Tamil Characters: Personalities, Politics, Culture by AR Venkatachalapthy, Pan Macmillan India, 2018


We have existed as a Union of states for 70 years, but our knowledge of people and communities other than our own or outside our state of domicile is quite meagre. Even TV news anchors in Delhi get it reliably wrong about “far-flung” regions like the North-East or the southern parts of the country. As the neo-liberal juggernaut rolls on, access is far ahead of understanding and even the uber-hegemonic pan-Indian intellectual discourse on these regions remains shallow and wanting. Nor do we have culture of encouraging scholarship across states. It is easier to find scholars from Gottingen or Berkeley to study, say, the Pallava architecture than it is to encounter an Assamese or Kashmiri scholar in the same field of study. Therefore, in this reflexively provincial milieu, Tamil Characters: Personalities, Politics and Culture by historian AR Venkatachalapathy, which aims to fill an important gap in our public discourse, is a welcome first step.
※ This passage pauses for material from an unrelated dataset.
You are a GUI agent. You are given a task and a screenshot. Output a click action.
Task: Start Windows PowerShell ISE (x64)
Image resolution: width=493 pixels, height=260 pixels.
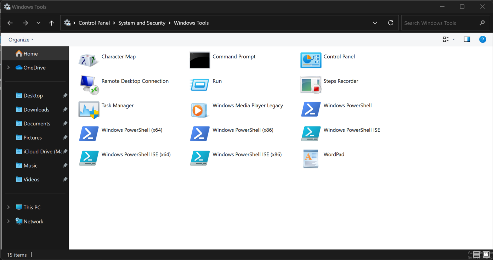click(136, 154)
Tamil Characters is a collection of the Prof Chalapathy’s essays over a period, including a few written especially for this volume and a few others that began life as op-ed pieces for newspapers. As the title strap indicates, the book is divided into three sections: Political Personalities; Cultural & Literary Figures and Cultural Questions. The first section includes short essays describing the life and achievements of Periyar, the founder of the Dravidian movement; four chief ministers of the Dravidian movement who ruled Tamil Nadu between 1967-2016; and two other relatively minor figures, ’Cho’ Ramaswamy and C Subramaniam. It is not clear why K Kamaraj, the architect of Tamilnadu’s social and economic development during 1954-64 and the only Tamil politician to have scaled the summit of power in Delhi, failed to qualify as a Tamil character worth writing about.


The writers covered in the middle section range from Subramania Bharati and Pudumaipithan, giants of the pre-Independence era, to the triumvirate of Sundara Ramaswamy, Jeyakanthan and Ashokamitran, along with chroniclers of the subaltern life from a younger generation, Perumal Murugan and Cho. Dharman. Articles on a host of social and cultural issues pertaining to Tamilnadu over the last decade are compiled in the third and final section.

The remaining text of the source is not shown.